DIRECTIVE:
Transcribe the records below verbatim, from the line with "Where should I click to: Choose" to the line with "Action: click(1273, 508)", both lines included, and nothing else.
** Start **
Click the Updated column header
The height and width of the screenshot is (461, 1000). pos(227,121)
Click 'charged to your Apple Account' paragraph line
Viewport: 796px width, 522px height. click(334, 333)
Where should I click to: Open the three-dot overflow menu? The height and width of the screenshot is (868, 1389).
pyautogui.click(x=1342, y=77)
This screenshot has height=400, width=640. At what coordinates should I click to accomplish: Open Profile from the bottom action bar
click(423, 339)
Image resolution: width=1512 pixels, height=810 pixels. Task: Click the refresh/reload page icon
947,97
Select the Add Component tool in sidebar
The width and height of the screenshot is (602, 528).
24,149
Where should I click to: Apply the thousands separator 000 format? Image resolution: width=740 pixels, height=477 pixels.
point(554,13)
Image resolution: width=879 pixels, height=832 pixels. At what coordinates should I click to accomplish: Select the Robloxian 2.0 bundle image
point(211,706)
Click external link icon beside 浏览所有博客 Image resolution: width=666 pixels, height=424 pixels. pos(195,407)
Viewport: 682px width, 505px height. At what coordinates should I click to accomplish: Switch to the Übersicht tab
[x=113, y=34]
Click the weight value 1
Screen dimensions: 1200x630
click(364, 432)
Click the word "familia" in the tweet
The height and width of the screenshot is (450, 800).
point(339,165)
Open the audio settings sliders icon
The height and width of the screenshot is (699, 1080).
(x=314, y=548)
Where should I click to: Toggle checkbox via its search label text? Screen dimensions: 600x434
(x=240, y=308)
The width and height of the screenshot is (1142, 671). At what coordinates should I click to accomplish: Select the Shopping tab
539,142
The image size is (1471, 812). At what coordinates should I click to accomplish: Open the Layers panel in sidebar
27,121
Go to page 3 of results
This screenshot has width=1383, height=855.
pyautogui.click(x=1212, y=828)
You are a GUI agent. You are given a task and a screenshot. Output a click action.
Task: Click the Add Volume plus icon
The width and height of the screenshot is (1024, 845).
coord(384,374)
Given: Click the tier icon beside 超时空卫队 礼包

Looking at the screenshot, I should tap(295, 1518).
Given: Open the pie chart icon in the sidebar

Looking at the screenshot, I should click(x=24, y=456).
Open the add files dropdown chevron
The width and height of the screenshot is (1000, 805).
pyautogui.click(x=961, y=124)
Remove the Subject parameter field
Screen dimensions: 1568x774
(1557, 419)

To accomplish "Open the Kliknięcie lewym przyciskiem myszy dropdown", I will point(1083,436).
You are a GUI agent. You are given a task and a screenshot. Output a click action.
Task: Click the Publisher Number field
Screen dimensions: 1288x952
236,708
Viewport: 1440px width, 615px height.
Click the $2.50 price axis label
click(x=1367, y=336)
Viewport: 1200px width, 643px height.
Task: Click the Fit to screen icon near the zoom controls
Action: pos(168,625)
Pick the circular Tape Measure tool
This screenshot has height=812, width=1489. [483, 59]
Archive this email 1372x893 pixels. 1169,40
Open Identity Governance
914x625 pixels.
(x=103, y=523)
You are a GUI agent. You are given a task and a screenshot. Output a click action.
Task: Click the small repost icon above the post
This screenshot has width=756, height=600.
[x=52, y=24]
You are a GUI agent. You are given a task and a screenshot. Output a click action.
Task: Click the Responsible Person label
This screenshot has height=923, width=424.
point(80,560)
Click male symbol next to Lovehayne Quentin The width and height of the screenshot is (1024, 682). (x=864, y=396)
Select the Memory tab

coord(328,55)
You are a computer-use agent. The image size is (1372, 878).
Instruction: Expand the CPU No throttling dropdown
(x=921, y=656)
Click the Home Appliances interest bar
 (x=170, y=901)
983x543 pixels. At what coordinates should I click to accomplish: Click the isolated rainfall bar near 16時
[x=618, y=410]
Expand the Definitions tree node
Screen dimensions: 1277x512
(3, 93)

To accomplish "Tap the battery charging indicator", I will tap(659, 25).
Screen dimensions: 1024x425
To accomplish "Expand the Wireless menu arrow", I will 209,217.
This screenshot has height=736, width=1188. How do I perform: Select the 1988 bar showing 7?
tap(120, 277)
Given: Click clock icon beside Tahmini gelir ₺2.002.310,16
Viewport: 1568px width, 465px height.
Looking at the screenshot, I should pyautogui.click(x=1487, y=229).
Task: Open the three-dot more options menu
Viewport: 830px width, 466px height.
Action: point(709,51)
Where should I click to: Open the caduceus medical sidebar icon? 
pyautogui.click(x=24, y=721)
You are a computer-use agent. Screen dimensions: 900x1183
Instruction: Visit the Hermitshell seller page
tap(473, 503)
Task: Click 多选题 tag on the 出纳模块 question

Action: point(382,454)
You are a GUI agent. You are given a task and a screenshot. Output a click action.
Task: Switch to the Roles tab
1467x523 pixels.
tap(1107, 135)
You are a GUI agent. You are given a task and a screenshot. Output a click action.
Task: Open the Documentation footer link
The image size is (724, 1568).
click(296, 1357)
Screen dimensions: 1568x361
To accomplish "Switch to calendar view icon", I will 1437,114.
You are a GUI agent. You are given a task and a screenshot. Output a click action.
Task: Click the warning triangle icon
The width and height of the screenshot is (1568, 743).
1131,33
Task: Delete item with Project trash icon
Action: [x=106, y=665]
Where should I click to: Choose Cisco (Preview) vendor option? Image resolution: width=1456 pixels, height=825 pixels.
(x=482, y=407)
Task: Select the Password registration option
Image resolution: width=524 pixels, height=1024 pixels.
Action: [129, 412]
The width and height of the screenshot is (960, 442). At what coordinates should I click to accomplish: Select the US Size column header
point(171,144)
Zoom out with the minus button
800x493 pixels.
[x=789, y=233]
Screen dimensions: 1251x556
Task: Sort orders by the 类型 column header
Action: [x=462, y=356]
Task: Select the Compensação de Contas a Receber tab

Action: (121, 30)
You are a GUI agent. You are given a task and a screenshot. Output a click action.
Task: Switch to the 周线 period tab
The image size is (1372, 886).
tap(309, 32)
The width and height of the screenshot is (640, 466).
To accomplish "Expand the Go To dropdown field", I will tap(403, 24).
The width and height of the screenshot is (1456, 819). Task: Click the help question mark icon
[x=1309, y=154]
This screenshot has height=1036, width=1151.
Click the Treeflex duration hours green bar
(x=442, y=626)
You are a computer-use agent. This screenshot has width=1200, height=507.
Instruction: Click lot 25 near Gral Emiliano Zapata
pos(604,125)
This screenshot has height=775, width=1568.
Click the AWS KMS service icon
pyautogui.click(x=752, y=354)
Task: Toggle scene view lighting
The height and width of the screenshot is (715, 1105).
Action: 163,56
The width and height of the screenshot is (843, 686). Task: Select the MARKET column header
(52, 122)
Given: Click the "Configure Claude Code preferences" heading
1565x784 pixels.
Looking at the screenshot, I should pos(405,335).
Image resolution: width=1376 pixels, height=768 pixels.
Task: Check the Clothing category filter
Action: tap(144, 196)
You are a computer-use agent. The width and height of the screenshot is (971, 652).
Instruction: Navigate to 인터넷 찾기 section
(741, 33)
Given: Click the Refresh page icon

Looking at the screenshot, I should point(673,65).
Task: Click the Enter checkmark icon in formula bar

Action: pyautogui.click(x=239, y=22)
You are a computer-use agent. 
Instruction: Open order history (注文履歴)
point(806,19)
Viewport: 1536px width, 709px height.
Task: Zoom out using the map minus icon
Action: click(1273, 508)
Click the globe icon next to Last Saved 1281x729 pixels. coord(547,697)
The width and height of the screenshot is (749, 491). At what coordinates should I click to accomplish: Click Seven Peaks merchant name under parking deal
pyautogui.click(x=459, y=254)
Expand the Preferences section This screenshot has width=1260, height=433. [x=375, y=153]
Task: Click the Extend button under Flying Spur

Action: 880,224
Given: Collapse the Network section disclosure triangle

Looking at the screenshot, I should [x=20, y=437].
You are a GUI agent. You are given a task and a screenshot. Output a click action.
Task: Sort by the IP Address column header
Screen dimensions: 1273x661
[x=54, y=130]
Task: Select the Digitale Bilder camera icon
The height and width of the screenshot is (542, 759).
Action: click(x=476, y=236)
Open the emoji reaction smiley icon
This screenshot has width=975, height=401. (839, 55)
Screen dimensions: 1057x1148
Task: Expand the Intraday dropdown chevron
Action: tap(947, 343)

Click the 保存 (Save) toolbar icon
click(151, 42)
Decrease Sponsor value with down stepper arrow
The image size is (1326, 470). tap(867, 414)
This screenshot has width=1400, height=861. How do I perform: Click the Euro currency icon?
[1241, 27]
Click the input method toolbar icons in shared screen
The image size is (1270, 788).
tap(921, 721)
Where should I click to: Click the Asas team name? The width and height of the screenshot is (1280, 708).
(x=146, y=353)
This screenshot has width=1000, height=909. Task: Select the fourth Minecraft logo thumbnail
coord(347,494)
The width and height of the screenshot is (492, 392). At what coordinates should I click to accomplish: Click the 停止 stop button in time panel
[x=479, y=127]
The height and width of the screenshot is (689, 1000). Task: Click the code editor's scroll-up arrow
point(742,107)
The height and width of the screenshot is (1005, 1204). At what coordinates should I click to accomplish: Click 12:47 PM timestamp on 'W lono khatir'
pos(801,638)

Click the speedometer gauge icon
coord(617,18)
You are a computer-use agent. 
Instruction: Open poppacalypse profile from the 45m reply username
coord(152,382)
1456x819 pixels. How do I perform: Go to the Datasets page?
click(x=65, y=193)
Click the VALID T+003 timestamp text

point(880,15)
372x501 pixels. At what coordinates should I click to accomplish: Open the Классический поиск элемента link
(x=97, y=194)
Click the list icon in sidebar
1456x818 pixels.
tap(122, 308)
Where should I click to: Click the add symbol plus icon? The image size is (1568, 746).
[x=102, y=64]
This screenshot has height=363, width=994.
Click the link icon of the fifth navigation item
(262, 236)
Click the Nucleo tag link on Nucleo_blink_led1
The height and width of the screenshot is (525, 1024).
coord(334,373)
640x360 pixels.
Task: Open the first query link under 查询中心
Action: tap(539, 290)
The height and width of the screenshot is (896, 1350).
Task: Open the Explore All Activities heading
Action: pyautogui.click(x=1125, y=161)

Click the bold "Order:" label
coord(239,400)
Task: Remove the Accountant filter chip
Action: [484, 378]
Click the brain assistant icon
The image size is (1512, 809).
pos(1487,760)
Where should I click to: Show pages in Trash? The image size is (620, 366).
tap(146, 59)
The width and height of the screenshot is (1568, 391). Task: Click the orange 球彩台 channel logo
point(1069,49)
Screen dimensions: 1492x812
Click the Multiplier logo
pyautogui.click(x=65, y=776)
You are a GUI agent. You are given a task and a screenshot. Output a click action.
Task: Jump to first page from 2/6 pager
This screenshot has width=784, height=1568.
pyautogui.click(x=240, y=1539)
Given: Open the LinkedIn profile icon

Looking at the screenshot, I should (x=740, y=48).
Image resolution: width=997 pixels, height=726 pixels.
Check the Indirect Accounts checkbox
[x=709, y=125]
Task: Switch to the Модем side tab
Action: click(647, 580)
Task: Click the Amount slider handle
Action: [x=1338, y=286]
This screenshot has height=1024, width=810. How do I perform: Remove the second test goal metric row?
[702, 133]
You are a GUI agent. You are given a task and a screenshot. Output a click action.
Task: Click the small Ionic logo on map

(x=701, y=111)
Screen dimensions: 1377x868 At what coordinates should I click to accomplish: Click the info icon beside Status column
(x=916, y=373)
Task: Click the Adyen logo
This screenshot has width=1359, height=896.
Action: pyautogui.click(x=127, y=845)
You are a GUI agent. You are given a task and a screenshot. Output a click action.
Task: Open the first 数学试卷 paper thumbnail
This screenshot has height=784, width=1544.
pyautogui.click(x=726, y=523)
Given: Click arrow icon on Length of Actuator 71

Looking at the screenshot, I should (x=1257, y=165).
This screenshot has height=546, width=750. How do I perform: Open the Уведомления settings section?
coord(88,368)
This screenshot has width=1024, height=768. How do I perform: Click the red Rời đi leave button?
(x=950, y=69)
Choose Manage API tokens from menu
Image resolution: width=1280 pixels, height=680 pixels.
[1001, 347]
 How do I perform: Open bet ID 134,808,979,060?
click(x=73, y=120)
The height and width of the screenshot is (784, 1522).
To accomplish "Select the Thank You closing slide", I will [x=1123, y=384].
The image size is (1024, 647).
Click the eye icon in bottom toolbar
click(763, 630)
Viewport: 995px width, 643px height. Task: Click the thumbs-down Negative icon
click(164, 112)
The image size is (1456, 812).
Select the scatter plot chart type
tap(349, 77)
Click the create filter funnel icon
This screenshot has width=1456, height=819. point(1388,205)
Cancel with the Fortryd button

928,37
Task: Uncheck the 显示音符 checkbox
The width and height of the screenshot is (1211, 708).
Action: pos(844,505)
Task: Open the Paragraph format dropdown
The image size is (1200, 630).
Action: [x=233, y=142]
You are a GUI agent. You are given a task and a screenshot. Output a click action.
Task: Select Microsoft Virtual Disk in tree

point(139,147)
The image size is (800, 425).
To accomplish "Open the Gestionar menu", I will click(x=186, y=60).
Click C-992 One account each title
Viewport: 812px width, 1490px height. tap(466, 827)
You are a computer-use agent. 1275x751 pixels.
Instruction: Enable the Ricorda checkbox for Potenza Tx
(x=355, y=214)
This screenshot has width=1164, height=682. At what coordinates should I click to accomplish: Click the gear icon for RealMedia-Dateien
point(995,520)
** End **
RESULT OF THE TASK:
Where should I click to: Choose Cisco (Preview) vendor option? Image resolution: width=1456 pixels, height=825 pixels.
(x=482, y=407)
Task: Select the Password registration option
Image resolution: width=524 pixels, height=1024 pixels.
Action: [129, 412]
The width and height of the screenshot is (960, 442). At what coordinates should I click to accomplish: Select the US Size column header
point(171,144)
Zoom out with the minus button
800x493 pixels.
[x=789, y=233]
Screen dimensions: 1251x556
Task: Sort orders by the 类型 column header
Action: [x=462, y=356]
Task: Select the Compensação de Contas a Receber tab

Action: (121, 30)
You are a GUI agent. You are given a task and a screenshot. Output a click action.
Task: Switch to the 周线 period tab
The image size is (1372, 886).
tap(309, 32)
The width and height of the screenshot is (640, 466).
To accomplish "Expand the Go To dropdown field", I will tap(403, 24).
The width and height of the screenshot is (1456, 819). Task: Click the help question mark icon
[x=1309, y=154]
This screenshot has height=1036, width=1151.
Click the Treeflex duration hours green bar
(x=442, y=626)
You are a computer-use agent. This screenshot has width=1200, height=507.
Instruction: Click lot 25 near Gral Emiliano Zapata
pos(604,125)
This screenshot has height=775, width=1568.
Click the AWS KMS service icon
pyautogui.click(x=752, y=354)
Task: Toggle scene view lighting
The height and width of the screenshot is (715, 1105).
Action: 163,56
The width and height of the screenshot is (843, 686). Task: Select the MARKET column header
(52, 122)
Given: Click the "Configure Claude Code preferences" heading
1565x784 pixels.
Looking at the screenshot, I should pos(405,335).
Image resolution: width=1376 pixels, height=768 pixels.
Task: Check the Clothing category filter
Action: tap(144, 196)
You are a computer-use agent. The width and height of the screenshot is (971, 652).
Instruction: Navigate to 인터넷 찾기 section
(741, 33)
Given: Click the Refresh page icon

Looking at the screenshot, I should point(673,65).
Task: Click the Enter checkmark icon in formula bar

Action: pyautogui.click(x=239, y=22)
You are a computer-use agent. 
Instruction: Open order history (注文履歴)
point(806,19)
Viewport: 1536px width, 709px height.
Task: Zoom out using the map minus icon
Action: click(1273, 508)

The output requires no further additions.